Setting boundaries for me meant grace, flexibility, and discomfort at times. Setting boundaries meant taking breaks from social media, making sure that I filled my cup before attempting to pour into someone else, ordering out instead of cooking, watching a show instead of knocking something else off of my to-do list when I got a moment to myself, and asking for HELP! Which isn’t easy if you are queen of the “I’ll do it myself” club like me. Setting these boundaries were essential to my well-being and to all of the roles that I inhabit on a daily basis. I quickly realized that if I wanted to fulfill my God-given purpose while here on earth, and be effective in all the things that I do, then establishing and maintaining these boundaries would be an essential component in doing so.
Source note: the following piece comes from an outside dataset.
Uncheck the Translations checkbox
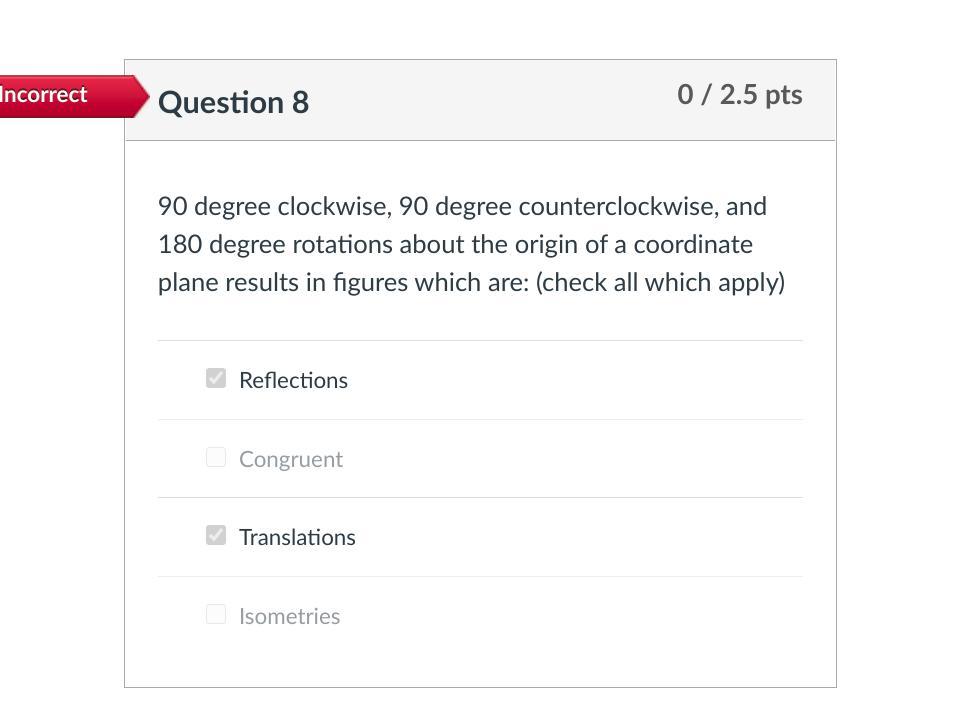Image resolution: width=974 pixels, height=716 pixels. (216, 535)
And if you find yourself in a constant state of feeling anxious and overwhelmed then take this as your warning to set some boundaries!! There is a life of peace that Jesus died for you to have on the other side of those boundaries.

Support:
As mentioned above, if you’re apart of the “I’ll do it myself” club, in which I serve as president then brace yourself for this one because you are about to hear some hard truths. As much as you would like to do everything by yourself, once you enter into this world of motherhood, it is impossible to do so without support of some sort. Rather it be support from a spouse, grandparents, parents, aunts, cousins or friend; in the space of a working mom, you need to be able to lean on someone for help. From my experience, growing up in the black culture, asking for help often held a bad connotation to it, especially being a black woman. It’s often perceived and projected as a weakness because we are usually the ones who clean up everyone else’s mess, even when our lives are in shambles and we are on the brink of a mental breakdown. I’d like to denounce that asking for help is a weakness because it actually takes courage to admit that you need help, especially as a mother (Because we will complain that we don’t have help and then not trust people enough to leave our kids or needs in their hands). Needing help does not mean that you are weak, it means that you are self-aware, you know your limits and you know what you need to be great! To all my graced mommies out there who have learned to lean on support, pat yourselves on the back(Because some of us are still a work in progress. It’s me, I’m a work in progress)!
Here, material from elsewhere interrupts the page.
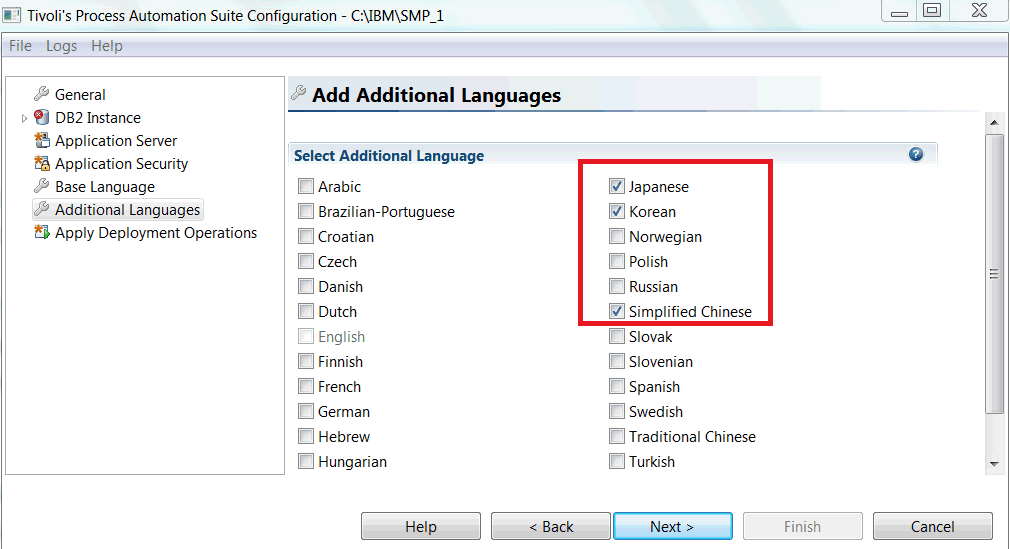Click the vertical scrollbar thumb
Viewport: 1010px width, 549px height.
994,274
All mom’s need a village who supports us for various reasons. When you wear several hats, there are a lot of unspoken hardship that comes with juggling these roles. Some days you may need someone to cook a meal for you, you may need your spouse to take the kids to school and practice, you may need to call your mom to vent or run some ideas by your friend. This doesn’t make you weak, this makes you a boss because you are able to navigate through life, lean on your village and get things done!

If you are a mom or a working-mom, I hope that you take something from this and see this as a sign to adjust your perspective, release the mom-guilt and go be great! And cuddos to you for fulfilling your dreams while taking care of your family! I know that this isn’t easy! I also know that you are equipped with everything you need inside of you to both, effectively and efficiently. If no one has told you, I am proud of you, keep pushing, you’ve got this!